Чтение онлайн

ЖАНРЫ

Шрифт:

Амина Синай и Малыш Салем ехали домой на взятом взаймы у соседа «студебеккере», а Ахмед Синай вез с собой бумажный пакет. В пакете: стеклянная банка из-под лимонного маринада, вымытая, прокипяченная, очищенная от всего и вновь наполненная. Хорошо закрытая банка с резиновым кружком, туго натянутым под жестяной крышкой и прижатым толстым резиновым жгутиком. Что было запечатано под резиной, сохранено в стекле, спрятано в бумажном пакете? А вот что: домой вместе с отцом, матерью и малышом ехало некоторое количество соляного раствора, в котором, тихо покачиваясь, плавала пуповина. (Была ли она моя или того, Другого?

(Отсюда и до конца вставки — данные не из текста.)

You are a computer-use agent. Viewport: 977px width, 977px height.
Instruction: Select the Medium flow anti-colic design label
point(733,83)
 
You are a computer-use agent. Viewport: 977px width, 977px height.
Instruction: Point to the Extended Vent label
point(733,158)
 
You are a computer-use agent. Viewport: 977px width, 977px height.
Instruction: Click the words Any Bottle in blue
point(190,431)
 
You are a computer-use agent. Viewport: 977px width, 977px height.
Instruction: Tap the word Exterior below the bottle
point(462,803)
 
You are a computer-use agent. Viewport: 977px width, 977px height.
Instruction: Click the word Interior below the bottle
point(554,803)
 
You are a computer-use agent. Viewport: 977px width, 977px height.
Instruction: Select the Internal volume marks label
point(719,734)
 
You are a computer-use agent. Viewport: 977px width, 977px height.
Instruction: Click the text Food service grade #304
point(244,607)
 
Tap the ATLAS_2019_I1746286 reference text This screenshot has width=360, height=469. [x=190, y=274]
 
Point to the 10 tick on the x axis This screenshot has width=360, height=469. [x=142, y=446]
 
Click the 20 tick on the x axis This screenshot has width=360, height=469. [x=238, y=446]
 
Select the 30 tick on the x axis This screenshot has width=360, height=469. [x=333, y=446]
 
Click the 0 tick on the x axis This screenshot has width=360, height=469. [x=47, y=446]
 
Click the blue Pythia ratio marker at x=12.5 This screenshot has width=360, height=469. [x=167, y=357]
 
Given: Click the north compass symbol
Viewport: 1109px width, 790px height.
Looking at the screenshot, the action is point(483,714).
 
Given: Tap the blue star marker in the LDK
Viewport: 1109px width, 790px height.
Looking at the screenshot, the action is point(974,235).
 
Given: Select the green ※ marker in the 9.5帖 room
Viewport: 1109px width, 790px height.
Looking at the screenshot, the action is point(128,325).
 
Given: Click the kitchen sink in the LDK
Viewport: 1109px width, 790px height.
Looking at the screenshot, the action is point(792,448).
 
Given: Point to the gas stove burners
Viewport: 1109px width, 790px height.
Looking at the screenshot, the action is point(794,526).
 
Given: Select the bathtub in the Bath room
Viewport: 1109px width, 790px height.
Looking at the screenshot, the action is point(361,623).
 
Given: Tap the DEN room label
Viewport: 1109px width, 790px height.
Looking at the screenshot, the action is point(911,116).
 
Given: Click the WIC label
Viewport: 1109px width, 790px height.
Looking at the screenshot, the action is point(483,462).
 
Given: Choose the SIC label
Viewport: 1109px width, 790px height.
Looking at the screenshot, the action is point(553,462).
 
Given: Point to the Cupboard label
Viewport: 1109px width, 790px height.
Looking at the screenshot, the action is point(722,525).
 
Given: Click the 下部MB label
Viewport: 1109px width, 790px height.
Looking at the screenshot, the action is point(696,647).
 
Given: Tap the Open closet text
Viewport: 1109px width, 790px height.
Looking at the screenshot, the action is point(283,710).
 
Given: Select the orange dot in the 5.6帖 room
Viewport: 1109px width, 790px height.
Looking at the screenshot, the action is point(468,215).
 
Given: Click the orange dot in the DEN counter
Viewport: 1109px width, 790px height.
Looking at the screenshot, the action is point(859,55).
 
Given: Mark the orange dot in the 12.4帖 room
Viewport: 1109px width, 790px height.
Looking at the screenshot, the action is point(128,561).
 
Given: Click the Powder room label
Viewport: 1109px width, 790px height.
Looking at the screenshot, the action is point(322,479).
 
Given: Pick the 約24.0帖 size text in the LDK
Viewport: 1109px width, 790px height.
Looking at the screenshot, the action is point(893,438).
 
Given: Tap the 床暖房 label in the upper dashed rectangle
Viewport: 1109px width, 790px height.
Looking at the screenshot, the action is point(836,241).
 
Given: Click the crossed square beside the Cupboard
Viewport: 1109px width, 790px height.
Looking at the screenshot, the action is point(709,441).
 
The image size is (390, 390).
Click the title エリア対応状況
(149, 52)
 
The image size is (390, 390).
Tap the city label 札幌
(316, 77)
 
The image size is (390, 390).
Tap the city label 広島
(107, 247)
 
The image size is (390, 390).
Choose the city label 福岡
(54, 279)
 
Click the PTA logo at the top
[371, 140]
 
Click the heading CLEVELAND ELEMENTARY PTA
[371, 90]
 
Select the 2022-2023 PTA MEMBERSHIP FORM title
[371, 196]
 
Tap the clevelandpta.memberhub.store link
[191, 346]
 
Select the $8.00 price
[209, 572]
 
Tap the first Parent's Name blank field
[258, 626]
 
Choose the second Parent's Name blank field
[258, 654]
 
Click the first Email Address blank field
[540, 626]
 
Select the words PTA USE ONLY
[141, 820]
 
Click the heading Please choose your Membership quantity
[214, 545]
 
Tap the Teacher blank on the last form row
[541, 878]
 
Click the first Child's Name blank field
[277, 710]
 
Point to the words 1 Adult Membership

Вот этого я сказать не могу). Пока только что нанятая няня Мари Перейра добиралась на автобусе до имения Месволда, пуповина ехала со всеми удобствами в бардачке «студебеккера», принадлежавшего магнату киноиндустрии. Малыш Синай рос и мужал, а пуповина плавала, не меняясь, в соляном растворе, в глубине тикового комода. И когда, годы спустя, наша семья удалилась в изгнание в Землю Чистых, когда и я сам изо всех сил стремился к чистоте, для пуповины настал короткий звездный час.

Не выбросили ничего: оставили и ребенка, и пуповину; они прибыли в имение Месволда, они дожидались своего часа.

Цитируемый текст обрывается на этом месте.